突然、直樹が驚き、石像を手から落としてしまった。うめき声が笑い声に変わり、祠全体が震えた。地面から冷たい風が吹き上がり、私たちは恐怖に凍りついた。「逃げろ!」と直樹が叫び、私たちは必死に祠を飛び出した。


村に戻った私たちは、何事もなかったかのように振る舞おうとした。しかし、その晩から奇妙な夢を見るようになった。夢の中で私は再び祠に立ち、首が取れた石像が私を見つめている。逃げようとしても足が動かず、ありがとうと言う声が祠から聞こえる。


村の長老に相談すると、彼は深刻な顔で「その祠には近づくべきではなかった」と語った。昔、その祠には邪悪な霊が封じられており、石像はその霊を鎮めるためのものであったという。


「祠を汚してしまった以上、霊はお前たちを追うだろう」と長老は言った。恐怖に震えながら、私たちは祠に戻り、石像を元の場所に戻した。祠から低い声を聞こえず、安心した。


それ以来、私たちは二度と祠に近づかないことを誓った。社会人になり、上京した今でも、夢の中で横からありがとうと言う声が聞こえる。


健人は本を閉じ、「面白いけど、なんか気味が悪いな」と言った。
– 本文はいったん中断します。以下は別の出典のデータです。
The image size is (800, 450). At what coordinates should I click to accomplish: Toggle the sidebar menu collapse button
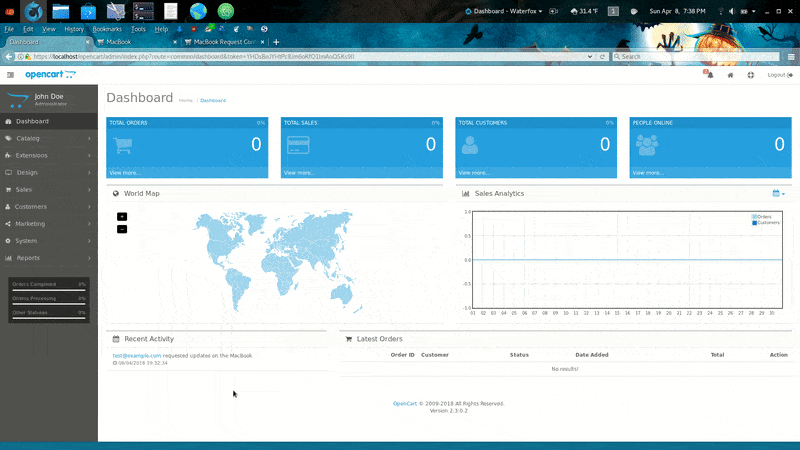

僕も同感だったが、ふと図書館の静寂が一層深まったように感じた。その瞬間、遠くから低い笑い声が聞こえてきたような気がして、背筋が凍りついた。「帰ろう、健人」と言うと、彼も真剣な顔で頷いた。僕たちは急いで図書館を後にし、静かな夜の校舎を駆け抜けた。



外の新鮮な空気を吸い込むと、二人は無言で歩き始めた。夜の静けさが、僕たちの心に残る恐怖を少しずつ和らげてくれるのを感じた。それでも、あの祠の話が頭から離れなかった。本の続きを見てみたいという気持ちが、心のどこかに芽生えていた。